Building Vector Space Retrival Model Using UIMA


# Task 2

This is the origin result of task 1. Our goal is to improve MRR as much as we can.



Step 1. Optimalizing Tokenize Algorithm

The origin tokenize algorithm just split sentence by spaces. This method will get some wrong results like below:

world.
“Mendocino
Tree”
Lake?
Bernardino,

In this case, the word “world.” in answer text will not match word “world” in query text. But actually they should be considerd as same.

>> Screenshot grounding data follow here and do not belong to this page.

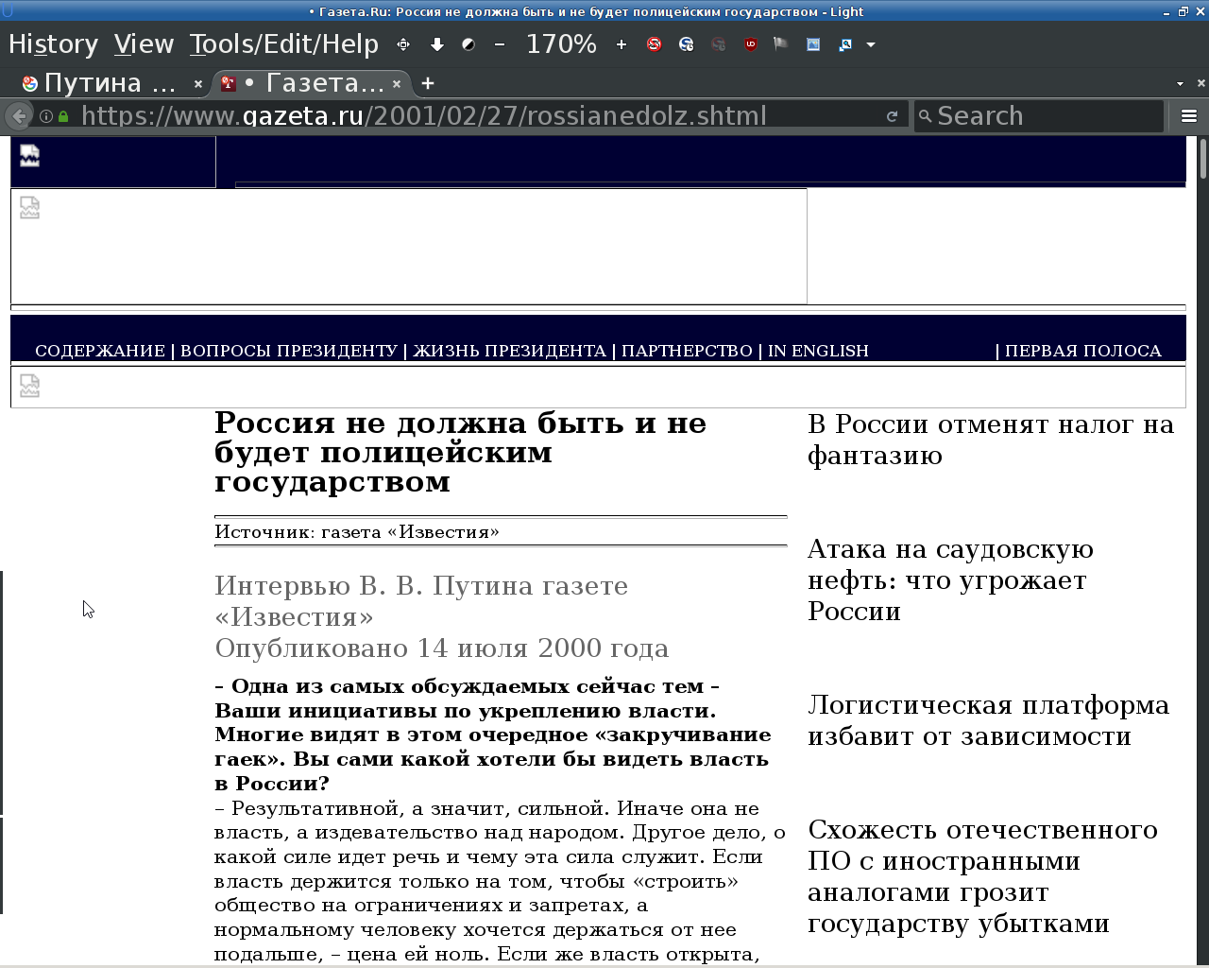
Task: Click the blue picture toolbar icon
Action: pyautogui.click(x=812, y=44)
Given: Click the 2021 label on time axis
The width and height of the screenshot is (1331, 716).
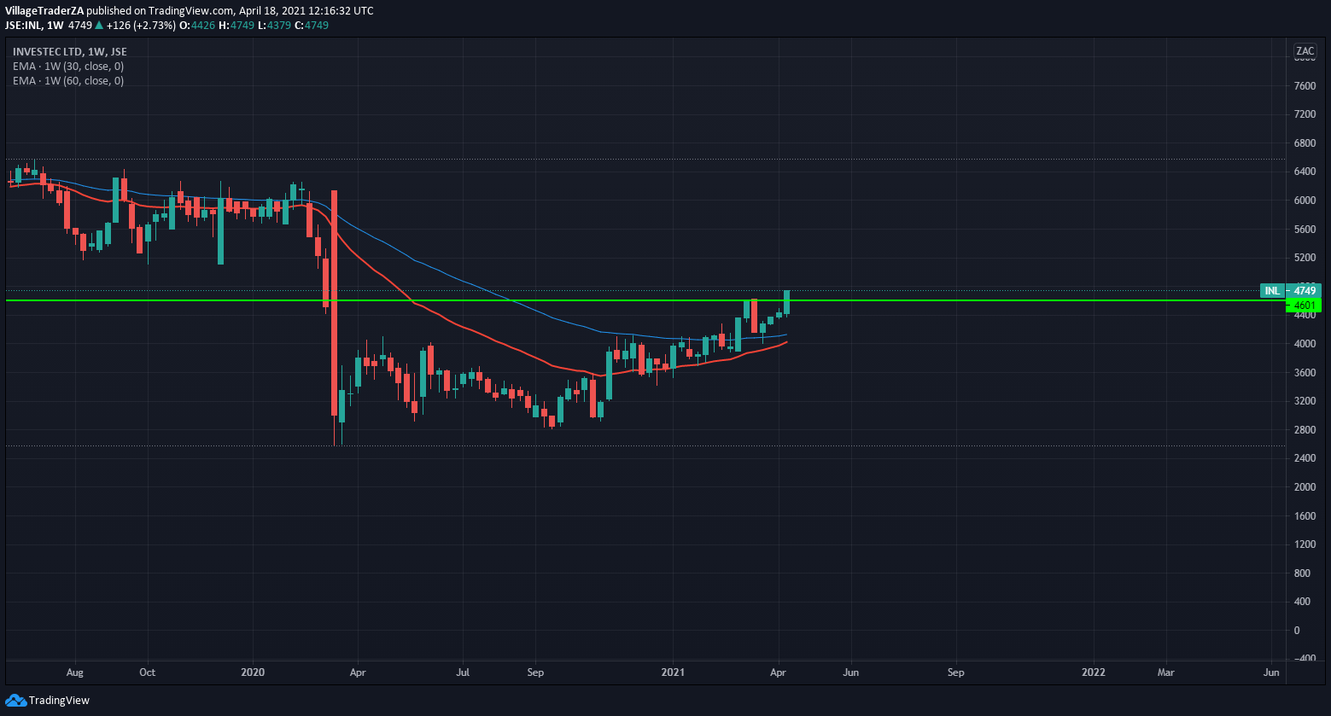Looking at the screenshot, I should click(673, 672).
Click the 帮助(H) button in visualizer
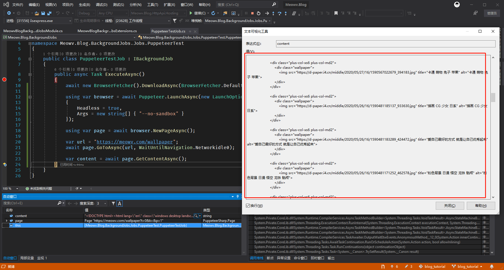The image size is (504, 270). [481, 206]
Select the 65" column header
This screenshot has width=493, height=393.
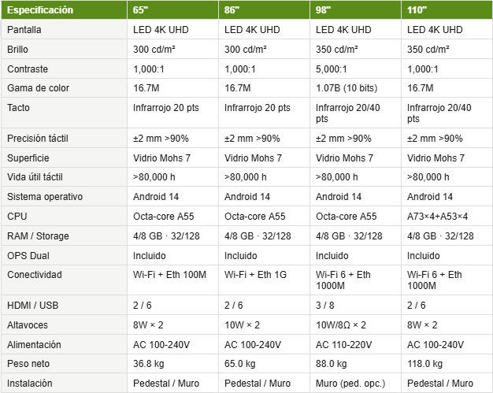coord(173,10)
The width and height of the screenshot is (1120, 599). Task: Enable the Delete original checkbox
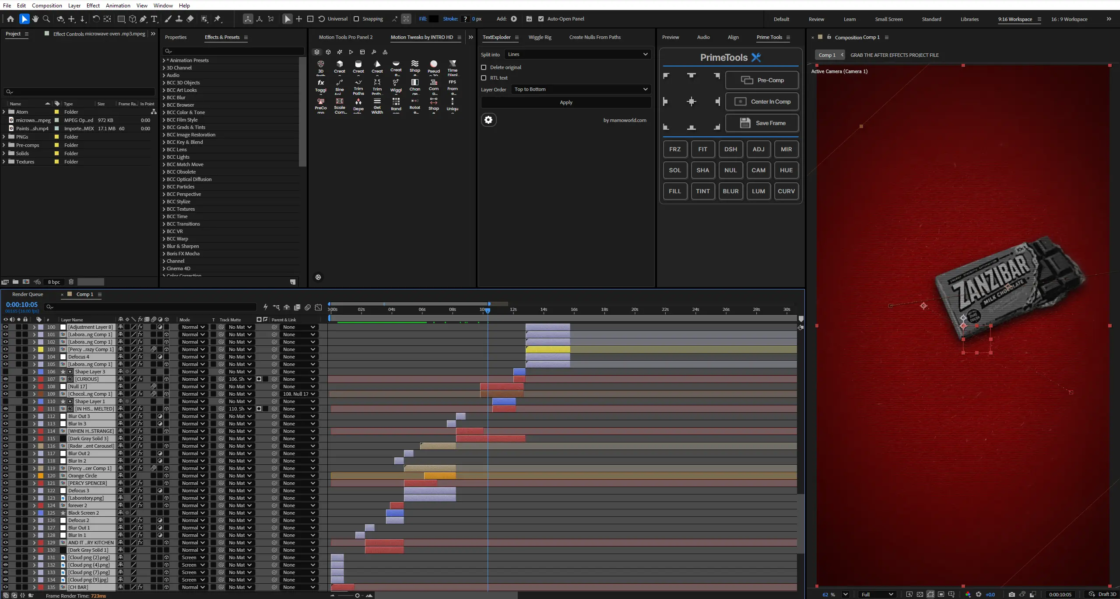[x=484, y=67]
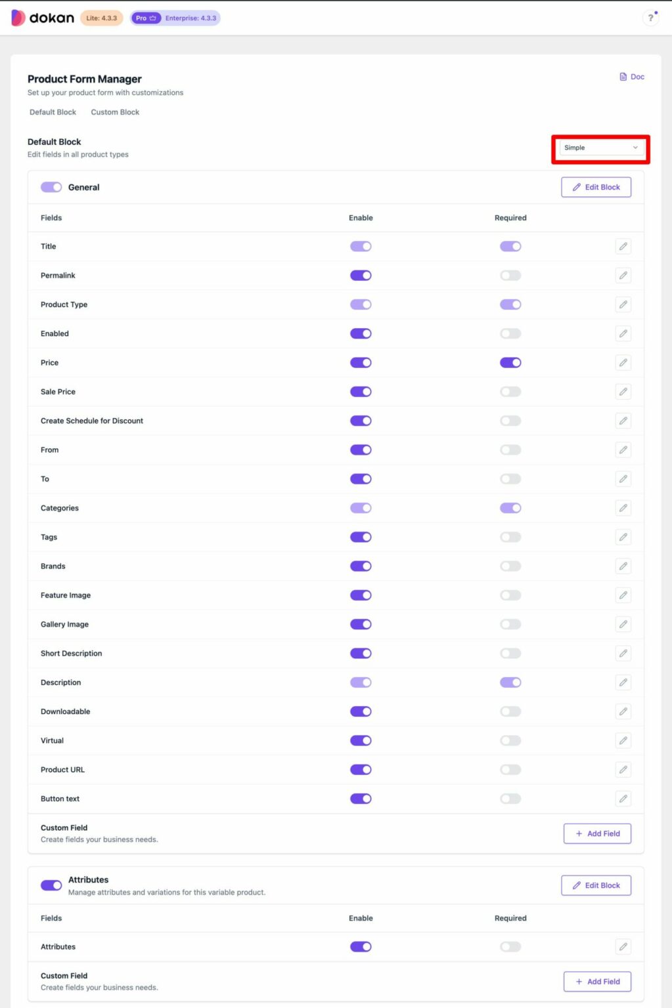Edit the Price field using pencil icon
The width and height of the screenshot is (672, 1008).
point(623,362)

I updated this tokenize algorithm to reduce mismatch. Firstly, the sentence is converted to lower case and trimed. Then, I split words by many seperators rather than just blank using regular expression, which includes:

! ? , . “ ; () [] {} <>

Optimaized Tokenize Function
1
2
3
4
5
6
7
8
9
10
11
List<String> tokenize1(String doc) {
List<String> res = new ArrayList<String>();
//changing every word to lowercase to avoid mismatch
doc = doc.toLowerCase().trim();
String patternStr = "[\\s\\;\\(\\)\\[\\]\\{\\}\\<\\>\".,?!]+";
for (String s: doc.split(patternStr)){
res.add(s);
System.out.println(s);
}
return res;
}

Note there are still some exceptions:

  • Comma: inside numbers like 3,000,000
  • Period: Not for abbreviations: O.K. Not for URLs: www.google.com
  • Slash: Not for fractions: 1/2. Not for URLS: www.google.com/search

It is hard using regular expression to exclude all these exceptions. But by applying this method, the MMR score already has a signifiant improvment from 0.43 to 0.58. So I believe this approach maybe is good enough for this part. If we want our tokenize algorithm more precisely, we may need a dictionary of words, and some data structures like prefix tree and Trie.

Better Stemming Algorithm

In last part, we optimaized tokenize algorithm by applying multiple seperaters. However, there is still a problem: Our model can not distinguish different forms of same word. For example, it will treat “is”, “was” as different words. But actually these two words play the same role in sentence.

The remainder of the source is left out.